Marketing is no longer just about developing, selling and delivering products. It is increasingly more concerned with the development and maintenance of mutually satisfying long-term relationships with customers (Buttle, 1996). RM is based upon the premise that it makes economic sense to satisfy and retain customers, as the strength and duration of the relationship is directly proportional to the resultant profitability. This contemporary interest in maintaining customers is reforming marketing with an emphasis on the creation of value and the building of relationships. This new marketing refocusing has been explored in consumer services marketing. The thrust has been to examine different aspects of customer satisfaction, relationship strength, relationship longevity and customer relationship profitability. The acceptance of relationship marketing is based upon the emerging body of research, which indicates how customer retention leads to increased profitability. This has prompted companies to treat their customer base as individual assets in themselves. Moreover, if a company builds and maintains good relationships with customers, it cannot be easily replaced by the competitors and, therefore, provides for a sustained competitive advantage.

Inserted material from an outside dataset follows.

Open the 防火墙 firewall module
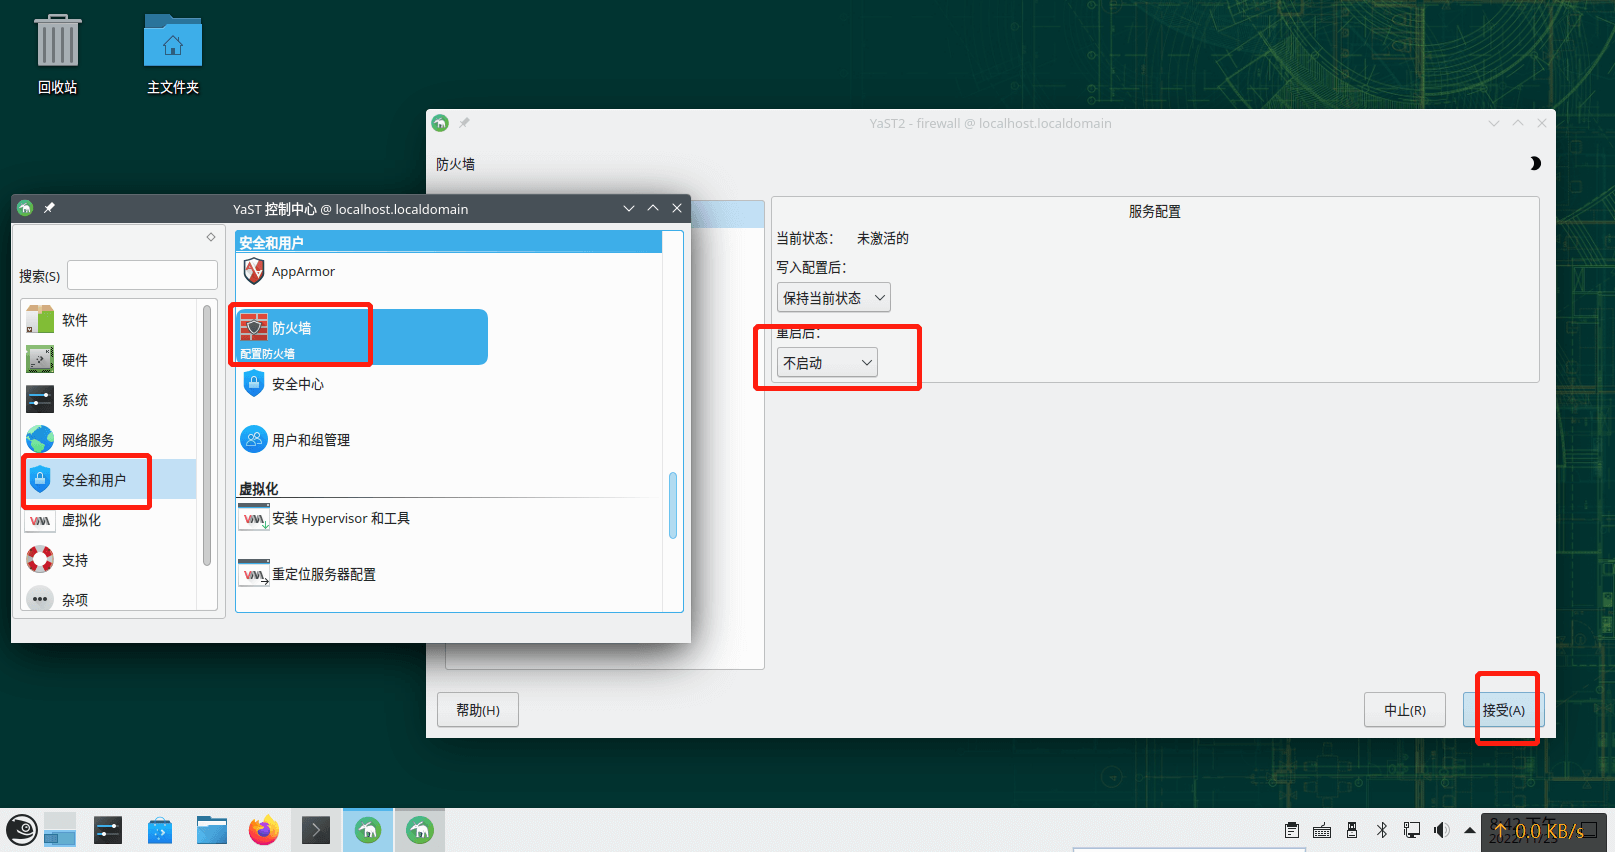The width and height of the screenshot is (1615, 852). pos(291,329)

After the post-industrial or service economy, most of the developed world is now entering a new, information economy. Perhaps it was natural, then, that the new developments first appeared in the maturing service industries of the 1970s and 1980s. Berry et al. (1983) surveyed the factors and developments in service marketing that later gave rise to RM. These factors include the combined impact of low growth rates and deregulation, resulting in "everyone getting into everyone else's business". This naturally meant increased competition. According to the writers, this forced companies to think more in terms of "keeping customers" as opposed to only "winning new customers".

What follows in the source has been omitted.